INSTRUCTIONS TO FOLLOW
Extract every line of the records below verbatim, without leaving anything out.

## begin DATA SHOWN

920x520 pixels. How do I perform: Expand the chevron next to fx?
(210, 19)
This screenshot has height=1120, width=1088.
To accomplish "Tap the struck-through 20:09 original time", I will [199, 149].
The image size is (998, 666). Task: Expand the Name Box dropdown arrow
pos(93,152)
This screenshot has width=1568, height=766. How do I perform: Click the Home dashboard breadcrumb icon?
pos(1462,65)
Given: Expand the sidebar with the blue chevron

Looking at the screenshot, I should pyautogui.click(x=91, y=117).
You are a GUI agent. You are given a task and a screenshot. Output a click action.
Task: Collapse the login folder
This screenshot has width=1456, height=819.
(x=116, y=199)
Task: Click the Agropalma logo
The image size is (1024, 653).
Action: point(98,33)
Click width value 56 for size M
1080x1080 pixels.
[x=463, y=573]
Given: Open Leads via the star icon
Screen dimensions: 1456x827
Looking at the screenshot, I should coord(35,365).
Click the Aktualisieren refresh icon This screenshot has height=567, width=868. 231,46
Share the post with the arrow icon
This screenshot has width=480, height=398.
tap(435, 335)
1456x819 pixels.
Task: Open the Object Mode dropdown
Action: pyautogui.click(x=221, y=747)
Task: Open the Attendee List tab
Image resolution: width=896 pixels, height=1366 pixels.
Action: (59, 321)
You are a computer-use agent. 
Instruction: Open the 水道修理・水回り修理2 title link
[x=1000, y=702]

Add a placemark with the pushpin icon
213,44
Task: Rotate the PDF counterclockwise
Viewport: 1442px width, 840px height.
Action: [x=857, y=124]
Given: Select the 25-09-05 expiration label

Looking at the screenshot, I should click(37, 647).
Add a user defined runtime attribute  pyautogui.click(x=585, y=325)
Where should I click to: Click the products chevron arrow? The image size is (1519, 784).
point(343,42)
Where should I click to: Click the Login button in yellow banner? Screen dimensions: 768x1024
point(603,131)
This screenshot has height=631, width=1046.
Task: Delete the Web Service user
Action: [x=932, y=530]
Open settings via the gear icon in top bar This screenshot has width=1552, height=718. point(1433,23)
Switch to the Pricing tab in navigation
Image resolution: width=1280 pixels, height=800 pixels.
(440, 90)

## end DATA SHOWN

RESULT BELOW
920x520 pixels. How do I perform: Expand the chevron next to fx?
(210, 19)
This screenshot has height=1120, width=1088.
To accomplish "Tap the struck-through 20:09 original time", I will [199, 149].
The image size is (998, 666). Task: Expand the Name Box dropdown arrow
pos(93,152)
This screenshot has width=1568, height=766. How do I perform: Click the Home dashboard breadcrumb icon?
pos(1462,65)
Given: Expand the sidebar with the blue chevron

Looking at the screenshot, I should pyautogui.click(x=91, y=117).
You are a GUI agent. You are given a task and a screenshot. Output a click action.
Task: Collapse the login folder
This screenshot has width=1456, height=819.
(x=116, y=199)
Task: Click the Agropalma logo
The image size is (1024, 653).
Action: point(98,33)
Click width value 56 for size M
1080x1080 pixels.
[x=463, y=573]
Given: Open Leads via the star icon
Screen dimensions: 1456x827
Looking at the screenshot, I should coord(35,365).
Click the Aktualisieren refresh icon This screenshot has height=567, width=868. 231,46
Share the post with the arrow icon
This screenshot has width=480, height=398.
tap(435, 335)
1456x819 pixels.
Task: Open the Object Mode dropdown
Action: pyautogui.click(x=221, y=747)
Task: Open the Attendee List tab
Image resolution: width=896 pixels, height=1366 pixels.
Action: (59, 321)
You are a computer-use agent. 
Instruction: Open the 水道修理・水回り修理2 title link
[x=1000, y=702]

Add a placemark with the pushpin icon
213,44
Task: Rotate the PDF counterclockwise
Viewport: 1442px width, 840px height.
Action: [x=857, y=124]
Given: Select the 25-09-05 expiration label

Looking at the screenshot, I should click(37, 647).
Add a user defined runtime attribute  pyautogui.click(x=585, y=325)
Where should I click to: Click the products chevron arrow? The image size is (1519, 784).
point(343,42)
Where should I click to: Click the Login button in yellow banner? Screen dimensions: 768x1024
point(603,131)
This screenshot has height=631, width=1046.
Task: Delete the Web Service user
Action: [x=932, y=530]
Open settings via the gear icon in top bar This screenshot has width=1552, height=718. point(1433,23)
Switch to the Pricing tab in navigation
Image resolution: width=1280 pixels, height=800 pixels.
(440, 90)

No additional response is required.